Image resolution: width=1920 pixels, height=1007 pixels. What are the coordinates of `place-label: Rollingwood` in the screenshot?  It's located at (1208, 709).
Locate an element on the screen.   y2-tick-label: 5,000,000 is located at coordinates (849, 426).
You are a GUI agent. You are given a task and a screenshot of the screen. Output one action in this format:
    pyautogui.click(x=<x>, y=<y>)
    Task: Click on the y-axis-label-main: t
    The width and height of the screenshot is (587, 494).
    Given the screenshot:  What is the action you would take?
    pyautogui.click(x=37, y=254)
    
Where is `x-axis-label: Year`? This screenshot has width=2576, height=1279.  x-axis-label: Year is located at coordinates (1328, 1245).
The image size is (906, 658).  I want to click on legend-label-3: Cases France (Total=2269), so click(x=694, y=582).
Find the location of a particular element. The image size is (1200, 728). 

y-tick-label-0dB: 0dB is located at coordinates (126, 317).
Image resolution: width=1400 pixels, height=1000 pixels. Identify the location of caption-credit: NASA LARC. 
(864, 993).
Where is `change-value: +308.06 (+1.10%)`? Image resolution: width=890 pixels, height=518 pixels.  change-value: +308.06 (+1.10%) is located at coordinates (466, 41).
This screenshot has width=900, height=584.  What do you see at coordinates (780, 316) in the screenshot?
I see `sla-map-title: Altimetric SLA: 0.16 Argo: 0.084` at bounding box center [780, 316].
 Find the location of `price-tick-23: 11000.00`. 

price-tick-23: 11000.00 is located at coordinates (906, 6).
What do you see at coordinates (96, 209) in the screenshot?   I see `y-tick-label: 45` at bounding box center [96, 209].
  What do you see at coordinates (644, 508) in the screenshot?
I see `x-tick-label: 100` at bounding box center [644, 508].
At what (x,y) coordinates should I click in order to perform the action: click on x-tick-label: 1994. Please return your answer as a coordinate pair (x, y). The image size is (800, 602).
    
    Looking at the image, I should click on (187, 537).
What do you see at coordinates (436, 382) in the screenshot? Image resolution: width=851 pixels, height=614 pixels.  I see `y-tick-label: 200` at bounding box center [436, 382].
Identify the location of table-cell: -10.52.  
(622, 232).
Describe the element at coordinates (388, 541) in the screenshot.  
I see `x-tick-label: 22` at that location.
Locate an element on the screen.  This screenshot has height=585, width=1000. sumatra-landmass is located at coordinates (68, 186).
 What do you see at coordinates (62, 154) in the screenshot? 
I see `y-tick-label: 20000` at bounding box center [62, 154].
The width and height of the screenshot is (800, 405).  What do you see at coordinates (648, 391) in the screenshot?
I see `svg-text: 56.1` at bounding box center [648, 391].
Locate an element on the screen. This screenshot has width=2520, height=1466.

| Brief |
Which lines of the listing above contain the word "bounding"? Pull out each of them in full.

| Answer to this task |
I see `sla-map-title: Altimetric SLA: 0.16 Argo: 0.084` at bounding box center [780, 316].
What do you see at coordinates (96, 209) in the screenshot?   I see `y-tick-label: 45` at bounding box center [96, 209].
I see `x-tick-label: 100` at bounding box center [644, 508].
What do you see at coordinates (436, 382) in the screenshot? Image resolution: width=851 pixels, height=614 pixels.  I see `y-tick-label: 200` at bounding box center [436, 382].
I see `y-tick-label: 20000` at bounding box center [62, 154].
I see `svg-text: 56.1` at bounding box center [648, 391].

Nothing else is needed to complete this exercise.